2023 film by Billy Luther

Frybread Face and Me is a 2023 American coming-of-age drama film written and directed by Billy Luther. It stars Keir Tallman, Charley Hogan, Sarah H. Natani, Martin Sensmeier, and Kahara Hodges. New Zealand actor and filmmaker Taika Waititi serves as an executive producer.

It had its world premiere at South by Southwest on March 11, 2023, before screening at the 2023 Toronto International Film Festival, and was released on November 24, 2023, in limited theaters by ARRAY and on Netflix.

==Premise==
A boy from San Diego spends the summer with his Navajo grandmother on the reservation in Arizona, where he meets and connects with his cousin.

==Production==
In June 2021, it was announced that Morningstar Angeline and Martin Sensmeier had joined the cast of the film, with Billy Luther directing from a screenplay he wrote, with Taika Waititi executive producing. In September 2021, it was announced Keir Tallman, Sarah H. Natani, Kahara Hodges, Charley Hogan, and Jeremiah Bitsui had joined the cast of the film.

Principal photography took place in New Mexico.

==Release==
Frybread Face and Me had its world premiere at 2023 South by Southwest Film & TV Festival on March 11, 2023. It screened at the 2023 Toronto International Film Festival in the Discovery section on September 11, 2023. In November 2023, ARRAY acquired distribution rights to the film in the United States, United Kingdom and Ireland. On November 24, 2023, the film received a limited theatrical release, alongside a Netflix release.

==Reception==
 Metacritic, which uses a weighted average, assigned the film a score of 71 out of 100, based on 9 critics, indicating "generally favorable" reviews.

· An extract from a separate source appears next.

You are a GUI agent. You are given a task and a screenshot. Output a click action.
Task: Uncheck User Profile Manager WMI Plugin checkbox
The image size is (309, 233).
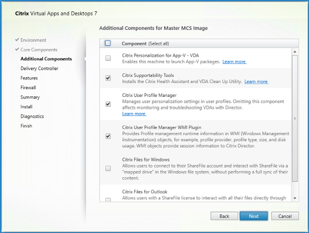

The film received was dubbed "a refreshing queer take on the coming of age genre", "absolutely charming", and "heartfelt". Angie Han of The Hollywood Reporter wrote that for what the film "lacks in drama, it makes up for in a boundless affection for its characters and an appreciation for the everyday details of their lives." Lisa Kennedy of Variety wrote that "watching this family interact is a reminder how rare it is to see so many American indigenous actors in a space, weaving the unique and universal into stories that expand our storehouse of their experience."